Thursday, September 25, 2008

KDD 2008

It's hard to believe that KDD2008 was the first KDD I've attended in seven years. It was striking how much has changed in that time, and that was one of the primary reasons I attended this past year--to see for myself if the reports I've heard are true. Sure enough, they are.

These reports, primarily from colleagues in industry, were that KDD didn't have anything they could "take home and use". Many of these folks are analysts who are decidedly not academic, so I thought I had a sense for what they meant.

I found their reports hit the mark. Seven years ago I was able to find (1) significant numbers of industry personnel at the conference and (2) many talks that were accessible enough for non-academics to understand. This time around there were few industry practitioners I met who were not PhDs. That's not to say there weren't interesting talks. Two I didn't see in person, but read later were the Elkan paper on learning from positive and unlabelled examples and the Grossman paper on Data Clouds. Though-provoking both.
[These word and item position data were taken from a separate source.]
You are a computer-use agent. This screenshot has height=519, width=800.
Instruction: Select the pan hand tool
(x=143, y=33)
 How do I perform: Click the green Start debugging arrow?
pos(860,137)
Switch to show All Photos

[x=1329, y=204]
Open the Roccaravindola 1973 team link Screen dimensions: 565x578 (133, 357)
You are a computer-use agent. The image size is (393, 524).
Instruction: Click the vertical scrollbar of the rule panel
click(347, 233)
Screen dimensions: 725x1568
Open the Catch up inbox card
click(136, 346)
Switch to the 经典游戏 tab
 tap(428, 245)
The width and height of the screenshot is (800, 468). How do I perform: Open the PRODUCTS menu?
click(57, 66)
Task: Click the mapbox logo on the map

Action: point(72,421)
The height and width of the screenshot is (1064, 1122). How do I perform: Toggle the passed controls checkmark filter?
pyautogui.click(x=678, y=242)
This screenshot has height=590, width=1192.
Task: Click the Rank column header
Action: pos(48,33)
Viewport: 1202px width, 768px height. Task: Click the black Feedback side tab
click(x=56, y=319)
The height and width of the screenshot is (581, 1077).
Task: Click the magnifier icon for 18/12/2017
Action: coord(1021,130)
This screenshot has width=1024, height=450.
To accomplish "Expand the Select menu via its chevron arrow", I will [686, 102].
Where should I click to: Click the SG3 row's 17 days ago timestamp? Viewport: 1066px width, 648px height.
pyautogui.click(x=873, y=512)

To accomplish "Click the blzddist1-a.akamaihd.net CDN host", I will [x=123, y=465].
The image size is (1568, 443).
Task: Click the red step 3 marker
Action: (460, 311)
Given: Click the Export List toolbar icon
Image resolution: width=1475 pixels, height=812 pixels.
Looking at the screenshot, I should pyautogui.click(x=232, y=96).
The lunch talk by Trevor Hastie was very interesting in talking about regularization, but it was geared toward those who can digest his textbook (which is among the finest data mining / statistical learning texts out there).

Social networking was a key theme of the conference, and it was such a dominant force at the conference that it deserves a separate post.

Lastly, the decline in participation by the business community was nowhere more evident than in the vendors room--only a few data mining software vendors were there, which indicates to me that it isn't viewed as a place to increase sales: if I remember correctly, only Microsoft, Oracle, Statsoft, Salford Systems, and SAS were there. A quick look at the kdnuggets software survey shows who wasn't there.

So it seems that KDD has wandered from a business/academic mix to a more academic conference, which is, of course, the prerogative of the organizers. I'm still searching for a great conference for the data mining practitioner who has the level of understanding of data mining to read and absorb a book like the Witten/Frank machine learning book but desires a more practical approach to the subject.


Tim Manns said...

I'd definitely like to hear more of your thoughts about the social network analysis mentioned at KDD 2008.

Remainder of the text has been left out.